Theodore Roosevelt called being President “the bully pulpit.” He meant “bully” in the sense of “splendid” or “wonderful” as he often referred to a happy event with a joyous cry of “bully!”Now we see a President who intends on using the bully pulpit for actual bullying.
President Obama and his Democratic allies view the sequester with disdain and fear. Cutting government spending or the size of government, in any fashion, stands anathema to their nature. Plainly, they view the current size of government to be of the absolute minimum size to keep intact western civilization as we know it. One penny less; let alone one program less, and we careen into the abyss. (One wonders if the emperor may have no clothes on this point, but I digress.) Perhaps they see it correctly. One problem. The government fails to collect enough revenue to pay for said perfect government, and not by a small measure. $4 trillion in spending; $3 trillion in revenues—roughly speaking. The wealthy? They just absorbed a significant tax increase in January of this year, but not nearly enough to close the spending gap. In fact, if you completely confiscated the wealth of the top 1% of U.S. citizens that would only cover the deficit for one year. What would you do in the next year?

Enter spending cuts, or the sequester, which went into effect in March. Approximately $80 billon in annual across the board spending cuts. Not nearly enough to close the gap, but a start. It constitutes a baby step down the path of responsible government before the bond market gags on U.S. treasuries and the whole sucker goes down, to paraphrase the often mocked, but often right, George W. Bush.

But wait, did someone just kick that baby-stepping sequester into the gutter?
Repeated reports indicate the Executive Branch intends to make the cuts hurt. What does this mean? Popular programs cut first, not last. Vital functions, not duplicative ones, whacked. Employee furloughs instead of slight pay cuts for federal employee who faired very well during the Great Recession, seeing no layoffs or pay cuts while the private sector suffered through both over the last five years.

How dare the people, through their legislative branch, tell government to cut back and live within its means? (Even though this constitutes an explicit function of the Congress, as set forth in the Constitution.) Make no mistake, the Executive Branch possesses the means, and apparently, the will, to make it hurt. I just personally witnessed apparent cut-backs in TSA staffing at the airport, resulting in unusually long lines. One hears reports of Head Start programs cut back, illegal immigrants released from detention, and certainly a parade of horribles to follow.

Moreover, it may work.

Recently, our local school superintendent requested a referendum to raise school funding. It failed to pass. He vowed to make it hurt. He did. He cut the German program altogether. He cut back music programs. Rather than finding ways to do more with less, and minimizing pain to the citizenry, he maximized pain.

A second referendum came forth, and this time, passed.
You see, apparently the day has passed where the people tell government, local or federal, how much they want to spend, or how big they want government to be.
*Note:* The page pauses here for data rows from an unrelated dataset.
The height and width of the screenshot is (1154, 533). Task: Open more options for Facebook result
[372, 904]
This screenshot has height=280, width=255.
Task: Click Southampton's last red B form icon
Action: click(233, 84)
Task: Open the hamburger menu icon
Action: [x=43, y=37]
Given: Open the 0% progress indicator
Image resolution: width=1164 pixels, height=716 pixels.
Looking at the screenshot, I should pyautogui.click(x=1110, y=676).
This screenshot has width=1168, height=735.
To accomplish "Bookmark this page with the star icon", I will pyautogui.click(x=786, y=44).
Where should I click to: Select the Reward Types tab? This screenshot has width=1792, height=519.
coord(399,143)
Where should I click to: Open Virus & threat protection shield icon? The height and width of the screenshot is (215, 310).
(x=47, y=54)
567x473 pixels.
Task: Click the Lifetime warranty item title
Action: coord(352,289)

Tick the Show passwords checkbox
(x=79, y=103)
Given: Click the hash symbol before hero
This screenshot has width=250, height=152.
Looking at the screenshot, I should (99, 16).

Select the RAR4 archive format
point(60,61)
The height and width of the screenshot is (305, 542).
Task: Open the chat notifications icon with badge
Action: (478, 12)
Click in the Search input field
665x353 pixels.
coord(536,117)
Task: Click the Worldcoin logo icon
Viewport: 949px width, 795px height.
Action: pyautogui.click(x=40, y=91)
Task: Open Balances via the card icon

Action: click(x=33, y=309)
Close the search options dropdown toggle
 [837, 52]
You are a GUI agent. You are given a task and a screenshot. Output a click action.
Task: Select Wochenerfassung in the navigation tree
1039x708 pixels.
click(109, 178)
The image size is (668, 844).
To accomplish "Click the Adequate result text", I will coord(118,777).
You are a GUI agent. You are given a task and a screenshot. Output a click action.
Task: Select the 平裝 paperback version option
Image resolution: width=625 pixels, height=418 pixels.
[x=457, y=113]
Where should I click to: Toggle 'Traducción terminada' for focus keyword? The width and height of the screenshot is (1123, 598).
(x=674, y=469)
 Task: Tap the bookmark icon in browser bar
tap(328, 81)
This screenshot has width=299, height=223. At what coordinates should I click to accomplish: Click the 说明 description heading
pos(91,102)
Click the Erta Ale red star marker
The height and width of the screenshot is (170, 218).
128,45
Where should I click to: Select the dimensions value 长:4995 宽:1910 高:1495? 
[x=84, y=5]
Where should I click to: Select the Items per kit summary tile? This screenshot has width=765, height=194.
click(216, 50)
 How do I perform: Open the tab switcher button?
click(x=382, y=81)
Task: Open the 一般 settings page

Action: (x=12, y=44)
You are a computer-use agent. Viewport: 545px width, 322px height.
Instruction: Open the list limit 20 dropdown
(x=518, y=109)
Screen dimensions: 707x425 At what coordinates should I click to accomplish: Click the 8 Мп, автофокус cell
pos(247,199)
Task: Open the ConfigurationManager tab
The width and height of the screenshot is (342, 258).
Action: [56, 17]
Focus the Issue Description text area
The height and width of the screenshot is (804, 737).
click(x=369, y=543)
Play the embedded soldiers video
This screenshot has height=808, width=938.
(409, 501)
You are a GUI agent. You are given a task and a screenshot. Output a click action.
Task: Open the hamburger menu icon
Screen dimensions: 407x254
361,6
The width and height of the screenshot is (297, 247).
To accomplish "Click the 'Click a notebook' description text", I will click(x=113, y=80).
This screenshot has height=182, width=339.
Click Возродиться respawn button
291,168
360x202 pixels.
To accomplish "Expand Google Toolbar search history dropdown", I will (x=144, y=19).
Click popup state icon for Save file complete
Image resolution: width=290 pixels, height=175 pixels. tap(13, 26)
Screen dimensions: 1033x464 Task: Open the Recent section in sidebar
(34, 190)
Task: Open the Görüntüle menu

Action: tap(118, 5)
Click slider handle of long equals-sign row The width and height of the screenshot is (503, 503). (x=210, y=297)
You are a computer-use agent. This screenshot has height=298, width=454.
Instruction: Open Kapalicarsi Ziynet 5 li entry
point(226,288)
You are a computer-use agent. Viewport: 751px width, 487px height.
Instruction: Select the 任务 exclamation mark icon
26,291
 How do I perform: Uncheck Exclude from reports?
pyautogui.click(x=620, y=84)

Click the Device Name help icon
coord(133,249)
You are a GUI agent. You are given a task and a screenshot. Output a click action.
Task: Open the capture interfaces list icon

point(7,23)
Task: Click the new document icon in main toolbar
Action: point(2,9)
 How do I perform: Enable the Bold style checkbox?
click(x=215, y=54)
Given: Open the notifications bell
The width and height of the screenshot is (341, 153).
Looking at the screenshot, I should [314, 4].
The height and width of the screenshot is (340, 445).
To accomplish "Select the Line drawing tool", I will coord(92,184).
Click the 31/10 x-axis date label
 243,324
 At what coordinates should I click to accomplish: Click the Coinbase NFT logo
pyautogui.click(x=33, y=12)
Instead, now government tells us how big they intend to be, and they will be that big. We either pay for it, or suffer. We get to choose our punishment: exploding deficits or retaliatory service cut backs, but we suffer nonetheless, for daring to tell government to live within its/our means.

Government by the people, of the people, for the people stands morphed into government for the government, as dictated by the government, to the potential detriment of the people, if the people dare to question government’s size, direction, or motives. One can still say we get the government we deserve, and this is what we voted for, albeit 51% to 49%. However, this feels like being bullied…and not bully at all.